Ophthalmologists who do four or five cataract extractions and IOL implants in a day may be unable to recall the specifics of each case, and thus the routine for obtaining an informed consent becomes more important. Although the physician may not so much remember the specific conversation with patient Jones about the risks or complications involved, he should be able to establish that “this is the routine I always follow and these things tell me that I followed the routine in this case.”

What Do I Mean By Routine?

Time, place and person. The ophthalmologist should have a built-in routine for personally reviewing the entire consent form with the patient and should encourage the patient to ask questions.

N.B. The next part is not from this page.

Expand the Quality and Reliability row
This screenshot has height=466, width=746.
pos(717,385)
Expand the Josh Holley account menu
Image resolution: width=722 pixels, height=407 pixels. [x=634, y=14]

Timing is important in dealing with the informed consent. The form should not be presented for signature until the physician meets with the patient and discusses the contemplated surgery. To ensure that the patient is familiar with the entire document in cases such as the multi-page form recommended by the Food and Drug Administration, the patient should not only sign the signature blank on the last page, but also initial all preceding pages.

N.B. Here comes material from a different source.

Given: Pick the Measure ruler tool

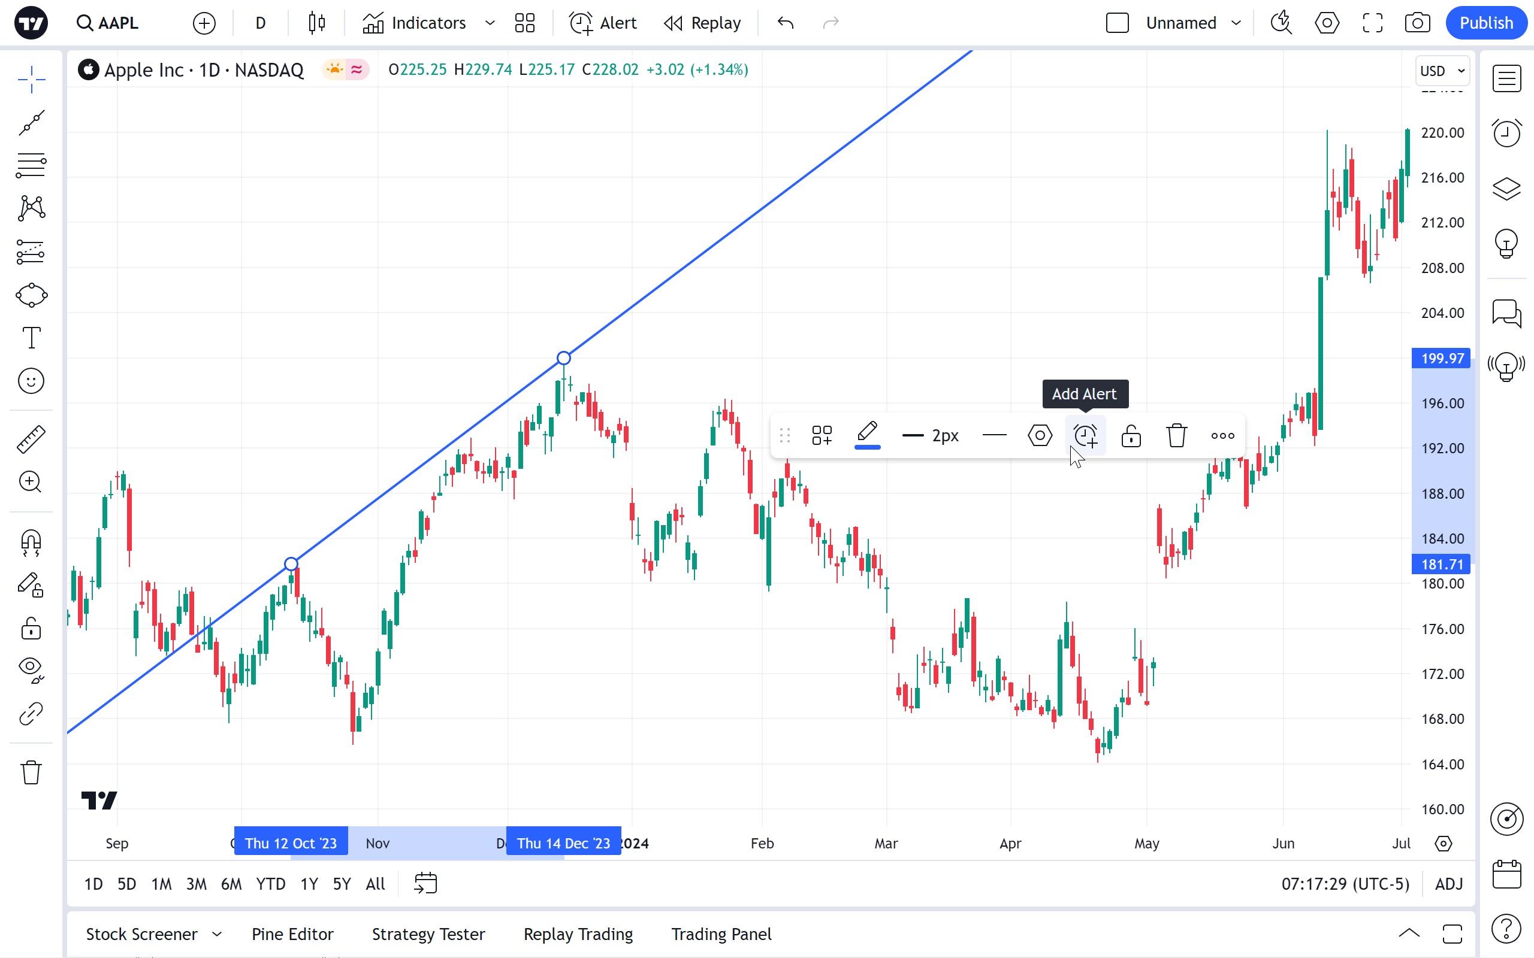Looking at the screenshot, I should pyautogui.click(x=31, y=439).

Presentation of the form should not be made when the patient might have more difficulty reading such as after dilation of the pupils. Plaintiffs’ attorneys when confronted with an executed consent form oftentimes attempt to establish that the signature was obtained at a time when the patient was either under the influence of a pre-anesthetic agent or some analgesic. Many hospitals require that the consent form be executed prior to the day of surgery in cases of inpatient hospitalization or upon arrival at the hospital for same-day surgery. By establishing such a routine it can be later determined by comparison with the medication records and the testimony of the witnesses that the patient was competent when executing the form.

Presurgical Checklists

For ophthalmologists who find their practice does not lend itself to routine, another possibility in encouraging good documentation practices could be the use of a presurgical checklist. In defending hospitals as well as physicians, I have found that these lists insure that all the appropriate steps, including discussing surgery and obtaining informed consent, are completed before surgery. The list used can be tailored to a particular type or practice.

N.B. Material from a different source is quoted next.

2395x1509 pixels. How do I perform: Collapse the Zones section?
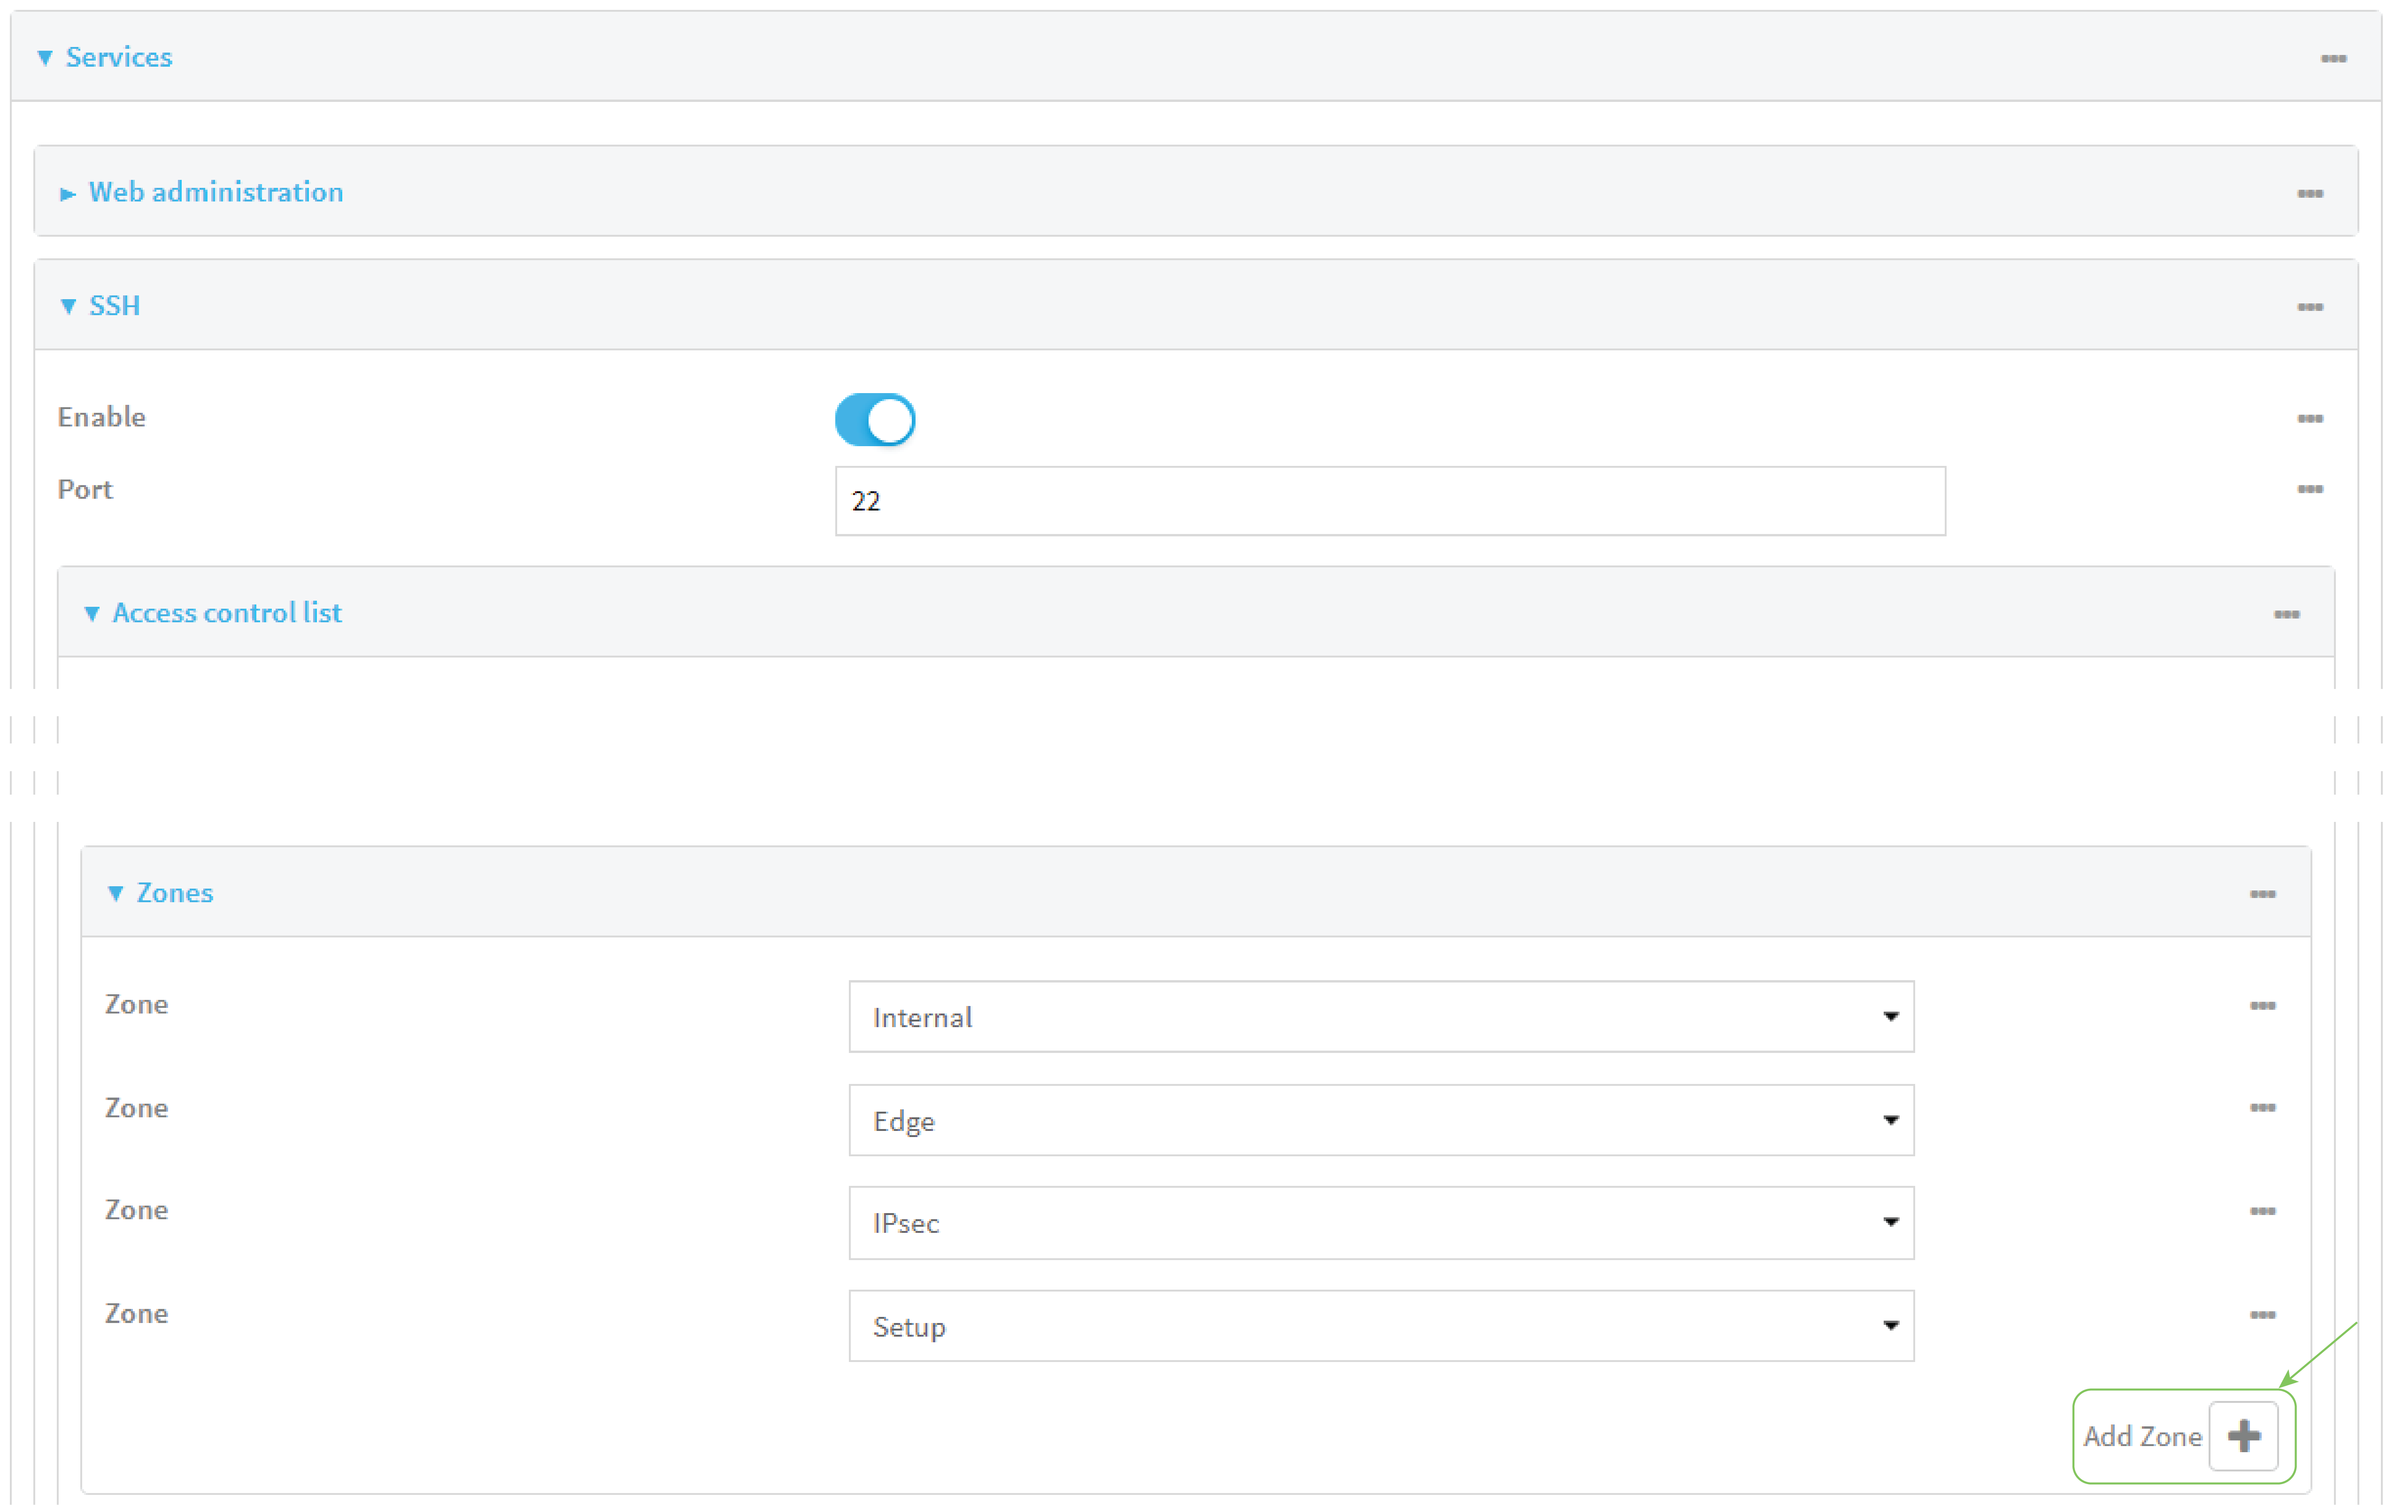click(x=173, y=893)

Unfortunately, litigation is retrospective in its evaluation of a physician’s performance and one cannot anticipate all things that will occur in the care of a patient. Following my suggestions is no guarantee that you will avoid litigation, but following a routine similar to that suggested here will make the job of the plaintiff’s attorney all the more difficult and increase the likelihood of a successful defense.

 

Figure IIncorporating the S.O.A.P.formula, Subjective information, Objective data, Assessment and Plan, into the patient record helps document the rationale for surgery.

S. Patient complains of increased difficulty with bright lights, glare and night driving.
O. Diminished visual acuity with glare testing.

Low Medium High
OD 20/30 20/30 20/40
OS 20/30 20/50 20/100

Visualization of cataract OS near center of visual field.

deskrefg1 picture
A. PCS of OS.
P. Discuss cataract surgery and alternatives with patient and schedule surgery if acceptable to patient.